References to Exhibit 2 to Docket Entry 6 are to the PDF page number.
On February 29, 2012, Petitioner filed a motion for the preparation of a stenographic transcript in Superior Court, Guilford County (Docket Entry 6, Ex. 7), which was denied on December 10, 2012. (Id., Ex. 9.) Also on February 29, 2012, Petitioner filed a Motion for Appropriate Relief ("MAR") in Superior Court, Guilford County. (Id., Ex. 8.) The status of this MAR remains unclear. Additionally, on June 27, 2013, Petitioner filed a petition for writ of certiorari with the Supreme Court of North Carolina (id., Ex. 10), which was dismissed on August 27, 2013 (id., Ex. 11). Petitioner dated the instant federal habeas petition on January 6, 2015 and filed it in this Court on January 9, 2015. (Docket Entry 2.)
See 28 U.S.C. § 2254(b)(2) ("An application for a writ of habeas corpus may be denied on the merits, notwithstanding the failure of the applicant to exhaust the remedies available in the courts of the State.").
Petitioner's Claims
Petitioner contends: (1) he was denied his right to appeal; (2) he had a prior history of problems with law enforcement officers before the crimes, and counsel failed to investigate for mitigating evidence; (3) his Sixth Amendment confrontation right was violated and counsel provided ineffective assistance thereto, and all of Petitioner's Miranda rights were violated; and (4) counsel provided ineffective assistance by failing to investigate and present witnesses recommended by Petitioner. (See id. § 12.)
Discussion
Respondent requests dismissal on the ground that the Petition was filed beyond the one-year limitation period imposed by 28 U.S.C. § 2244(d)(1). (Docket Entry 5.) In order to assess this argument, the Court first must determine when Petitioner's one-year period to file his § 2254 petition commenced.

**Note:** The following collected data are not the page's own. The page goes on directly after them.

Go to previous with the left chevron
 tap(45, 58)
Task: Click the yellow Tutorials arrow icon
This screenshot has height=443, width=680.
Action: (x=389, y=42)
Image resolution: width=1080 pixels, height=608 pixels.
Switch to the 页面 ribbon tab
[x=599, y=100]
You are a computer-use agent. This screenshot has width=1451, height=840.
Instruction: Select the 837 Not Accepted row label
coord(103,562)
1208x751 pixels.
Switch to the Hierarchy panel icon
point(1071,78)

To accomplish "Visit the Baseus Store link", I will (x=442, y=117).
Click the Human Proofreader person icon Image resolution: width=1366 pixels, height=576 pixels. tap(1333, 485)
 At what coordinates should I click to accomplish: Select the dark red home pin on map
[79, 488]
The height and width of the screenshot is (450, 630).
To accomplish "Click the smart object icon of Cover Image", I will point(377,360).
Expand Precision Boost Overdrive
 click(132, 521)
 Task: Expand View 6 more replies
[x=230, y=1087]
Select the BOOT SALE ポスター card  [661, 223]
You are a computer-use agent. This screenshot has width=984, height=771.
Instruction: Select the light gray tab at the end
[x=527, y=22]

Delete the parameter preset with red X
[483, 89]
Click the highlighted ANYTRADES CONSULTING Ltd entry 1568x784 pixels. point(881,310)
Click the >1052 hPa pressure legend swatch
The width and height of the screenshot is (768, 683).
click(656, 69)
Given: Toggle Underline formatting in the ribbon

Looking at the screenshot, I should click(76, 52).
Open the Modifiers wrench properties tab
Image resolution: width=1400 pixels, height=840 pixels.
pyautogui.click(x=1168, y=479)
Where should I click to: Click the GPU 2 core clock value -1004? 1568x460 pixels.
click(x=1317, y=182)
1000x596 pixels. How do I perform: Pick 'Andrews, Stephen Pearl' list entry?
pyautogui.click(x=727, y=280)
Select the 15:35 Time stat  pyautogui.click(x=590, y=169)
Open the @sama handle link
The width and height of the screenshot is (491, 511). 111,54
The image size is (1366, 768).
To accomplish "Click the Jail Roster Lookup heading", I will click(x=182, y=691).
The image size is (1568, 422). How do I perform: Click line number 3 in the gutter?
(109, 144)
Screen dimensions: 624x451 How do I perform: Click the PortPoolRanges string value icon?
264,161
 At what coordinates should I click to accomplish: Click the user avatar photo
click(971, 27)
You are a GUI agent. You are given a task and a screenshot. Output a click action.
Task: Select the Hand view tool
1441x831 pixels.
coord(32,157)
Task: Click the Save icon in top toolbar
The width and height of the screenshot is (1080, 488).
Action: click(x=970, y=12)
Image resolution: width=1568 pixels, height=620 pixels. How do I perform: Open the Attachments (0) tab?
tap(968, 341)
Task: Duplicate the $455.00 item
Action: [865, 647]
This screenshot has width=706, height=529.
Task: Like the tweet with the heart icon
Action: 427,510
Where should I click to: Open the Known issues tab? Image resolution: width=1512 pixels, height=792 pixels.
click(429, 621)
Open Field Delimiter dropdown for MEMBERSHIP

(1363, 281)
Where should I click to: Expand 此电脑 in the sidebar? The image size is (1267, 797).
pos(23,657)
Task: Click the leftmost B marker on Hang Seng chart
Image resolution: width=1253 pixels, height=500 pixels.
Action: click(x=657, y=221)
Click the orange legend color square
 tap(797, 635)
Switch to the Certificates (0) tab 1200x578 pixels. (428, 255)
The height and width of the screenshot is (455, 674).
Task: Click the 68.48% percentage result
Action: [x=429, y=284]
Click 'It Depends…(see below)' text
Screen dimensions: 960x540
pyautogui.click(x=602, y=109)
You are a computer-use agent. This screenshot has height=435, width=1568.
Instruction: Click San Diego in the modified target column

In this regard, the United States Court of Appeals for the Fourth Circuit has explained that:
Under § 2244(d)(1)(A)-(D), the one-year limitation period begins to run from the latest of several potential starting dates:Green v. Johnson, 515 F.3d 290, 303-04 (4th Cir. 2008) (emphasis added). The record does not reveal any basis for concluding that Subparagraphs (C) and (D) of § 2244(d)(1) apply here.
(A) the date on which the judgment became final by the conclusion of direct review or the expiration of the time for seeking such review,
(B) the date on which the impediment to filing an application created by State action in violation of the Constitution or laws of the United States is removed, if the applicant was prevented from filing by such State action;
(C) the date on which the constitutional right asserted was initially recognized by the Supreme Court, if the right has been newly recognized by the Supreme Court and made retroactively applicable to cases on collateral review; or
(D) the date on which the factual predicate of the claim or claims presented could have been discovered through the exercise of due diligence.
Subparagraph (A)
Under Subparagraph (A), Petitioner's one-year limitation period commenced on "the date on which the judgment became final by the conclusion of direct review or the expiration of the time for seeking such review." 28 U.S.C. § 2244(d)(1)(A). The Court must therefore ascertain when direct review (or the time for seeking direct review) of Petitioner's underlying conviction(s) ended. Here, Petitioner appealed his State court convictions and the North Carolina Court of Appeals found no error in his convictions or sentences on September 7, 2010. State v. Zuniga, 206 N.C. App. 765 (2010). Petitioner did not pursue direct appeal further. His convictions thus became final on October 12, 2010, that is, thirty-five days after the September 7, 2010 opinion was issued from the Court of Appeals. See N.C. R.App. P. Rules 14(a) and 15(b) (15 days to file from the issuance of the Court of Appeals' mandate to file notice of appeal and/or PDR in North Carolina Supreme Court) and Rule 32(b) (unless court orders otherwise, mandate issues 20 days after written opinion filed); Saguilar v. Harkleroad, 348 F. Supp. 2d 595, 598-601 (M.D.N.C. 2004) (Osteen, Sr., J. adopting recommendation of Eliason, M.J.), appeal dismissed, 145 F. App'x 444 (4th Cir. 2005). Petitioner's year to file thus began to run on October 12, 2010 and expired 365 days later on October 12, 2011. Petitioner's federal habeas Petition was filed, at the earliest, on January 6, 2015. (Docket Entry 2.) It is more than three years late.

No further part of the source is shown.